Learning by doing: Introducing Cochrane Classmate

Article type
Authors
Noel-Storr A1, Dooley G
1Metaxis Ltd
Abstract
Background:
Built on the premise that people often learn best by doing, Classmate was built to enable teachers of evidence synthesis to use the tasks available on Cochrane Crowd in their teaching environments. Classmate now offers trainers and teachers a range of tasks and learning activities that relate to producing and understanding high quality health evidence.

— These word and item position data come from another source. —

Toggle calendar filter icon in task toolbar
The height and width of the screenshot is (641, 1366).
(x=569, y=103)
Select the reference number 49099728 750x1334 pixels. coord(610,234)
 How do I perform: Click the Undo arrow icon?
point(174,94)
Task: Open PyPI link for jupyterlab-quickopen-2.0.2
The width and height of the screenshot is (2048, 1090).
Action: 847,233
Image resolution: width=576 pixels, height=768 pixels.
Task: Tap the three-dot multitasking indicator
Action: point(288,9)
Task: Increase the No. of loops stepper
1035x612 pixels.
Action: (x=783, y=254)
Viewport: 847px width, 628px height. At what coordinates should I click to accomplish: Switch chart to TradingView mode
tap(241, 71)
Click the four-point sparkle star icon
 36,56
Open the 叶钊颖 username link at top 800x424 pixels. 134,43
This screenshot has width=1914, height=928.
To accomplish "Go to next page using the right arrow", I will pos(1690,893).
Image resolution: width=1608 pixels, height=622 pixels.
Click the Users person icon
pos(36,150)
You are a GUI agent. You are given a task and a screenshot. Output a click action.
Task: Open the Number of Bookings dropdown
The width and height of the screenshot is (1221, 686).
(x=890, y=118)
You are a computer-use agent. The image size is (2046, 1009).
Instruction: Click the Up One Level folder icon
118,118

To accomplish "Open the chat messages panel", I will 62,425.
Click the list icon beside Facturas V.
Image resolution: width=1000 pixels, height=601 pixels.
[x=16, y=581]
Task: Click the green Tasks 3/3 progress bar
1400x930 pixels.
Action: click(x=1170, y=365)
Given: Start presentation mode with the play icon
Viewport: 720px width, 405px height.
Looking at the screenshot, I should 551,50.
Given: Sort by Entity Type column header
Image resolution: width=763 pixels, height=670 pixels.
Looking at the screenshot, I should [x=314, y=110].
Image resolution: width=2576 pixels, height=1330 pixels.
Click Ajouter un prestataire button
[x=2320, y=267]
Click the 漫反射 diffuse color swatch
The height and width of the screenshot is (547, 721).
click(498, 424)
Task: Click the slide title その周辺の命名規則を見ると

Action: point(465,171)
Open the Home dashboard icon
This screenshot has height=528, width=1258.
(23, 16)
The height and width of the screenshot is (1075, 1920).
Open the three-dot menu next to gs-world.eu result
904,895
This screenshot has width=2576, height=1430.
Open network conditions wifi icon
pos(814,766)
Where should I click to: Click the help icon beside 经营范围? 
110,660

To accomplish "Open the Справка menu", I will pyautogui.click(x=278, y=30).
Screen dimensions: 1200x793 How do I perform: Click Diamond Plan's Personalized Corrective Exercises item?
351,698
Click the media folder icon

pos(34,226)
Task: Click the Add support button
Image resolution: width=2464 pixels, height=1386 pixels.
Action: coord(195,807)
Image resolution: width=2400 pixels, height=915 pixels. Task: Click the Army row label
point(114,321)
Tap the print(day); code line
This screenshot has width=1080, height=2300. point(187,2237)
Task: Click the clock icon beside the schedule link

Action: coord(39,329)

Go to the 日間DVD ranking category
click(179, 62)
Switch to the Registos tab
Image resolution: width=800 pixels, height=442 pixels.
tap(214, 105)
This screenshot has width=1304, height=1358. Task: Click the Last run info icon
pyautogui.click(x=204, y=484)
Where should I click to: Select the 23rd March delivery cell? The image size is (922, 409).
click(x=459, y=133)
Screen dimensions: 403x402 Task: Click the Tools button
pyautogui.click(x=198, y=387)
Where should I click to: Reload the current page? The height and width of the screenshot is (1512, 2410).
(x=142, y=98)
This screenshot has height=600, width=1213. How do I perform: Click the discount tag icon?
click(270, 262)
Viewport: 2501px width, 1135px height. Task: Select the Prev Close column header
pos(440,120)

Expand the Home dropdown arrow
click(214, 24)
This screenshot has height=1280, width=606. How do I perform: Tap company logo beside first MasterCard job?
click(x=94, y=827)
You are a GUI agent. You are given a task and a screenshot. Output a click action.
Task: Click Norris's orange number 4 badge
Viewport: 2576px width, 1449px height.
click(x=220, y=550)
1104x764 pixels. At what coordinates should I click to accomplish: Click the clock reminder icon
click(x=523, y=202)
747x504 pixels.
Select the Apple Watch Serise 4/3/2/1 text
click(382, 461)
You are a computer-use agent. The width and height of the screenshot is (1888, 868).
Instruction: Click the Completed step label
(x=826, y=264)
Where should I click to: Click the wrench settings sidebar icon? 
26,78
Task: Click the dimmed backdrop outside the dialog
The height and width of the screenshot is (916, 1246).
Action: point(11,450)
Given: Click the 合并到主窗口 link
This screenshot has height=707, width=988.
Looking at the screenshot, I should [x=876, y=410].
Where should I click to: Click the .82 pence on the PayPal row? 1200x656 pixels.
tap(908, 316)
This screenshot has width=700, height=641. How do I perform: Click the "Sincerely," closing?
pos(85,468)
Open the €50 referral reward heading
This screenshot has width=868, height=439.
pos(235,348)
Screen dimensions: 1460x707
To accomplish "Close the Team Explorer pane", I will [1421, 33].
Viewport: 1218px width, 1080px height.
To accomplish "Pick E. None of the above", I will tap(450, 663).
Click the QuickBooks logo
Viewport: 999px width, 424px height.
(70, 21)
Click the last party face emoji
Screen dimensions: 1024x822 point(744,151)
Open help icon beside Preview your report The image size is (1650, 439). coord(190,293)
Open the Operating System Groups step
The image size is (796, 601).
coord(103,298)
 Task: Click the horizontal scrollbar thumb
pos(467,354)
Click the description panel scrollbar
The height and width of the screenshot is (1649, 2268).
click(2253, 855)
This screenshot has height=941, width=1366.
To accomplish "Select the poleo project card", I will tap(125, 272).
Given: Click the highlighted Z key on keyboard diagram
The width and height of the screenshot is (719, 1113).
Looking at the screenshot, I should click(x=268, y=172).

The process is simple: a teacher logs into Classmate and selects the task or tasks they want their students to do. They set the timeframe in which the task is to be done and then invite their students to the task. They can put their students into groups or teams, and they can monitor their students’ progress in the task. Classmate enables teachers to enhance or supplement their teaching; it provides students with the opportunity to contribute to real and needed tasks; and it helps Cochrane keep up to date with the ever-increasing amounts of primary research being produced.

Objectives:
Workshop participants will be introduced to the latest version of Classmate. This will include understanding what the platform does and how it works, as well as an introduction to the microtasking and microlearning concepts that are fundamental to both Classmate and Cochrane Crowd. Participants will also have the opportunity to set up and take part in a Classmate learning activity (and win some prizes!).

Description:
The workshop will begin with a series of short presentations introducing both Cochrane Crowd and Classmate. These presentations will cover what each platform does and the range of possible tasks available from study design identification tasks to PICO (population, intervention, comparison, outcome) extraction tasks. For the remaining time, the workshop will be highly interactive. In teams, participants will be put into teams and join a live task, which we will set up together in the workshop using Classmate (crowd.cochrane.org/classmate).

The workshop is open to all but likely to be especially appealing to consumers, trainers, teachers, and students.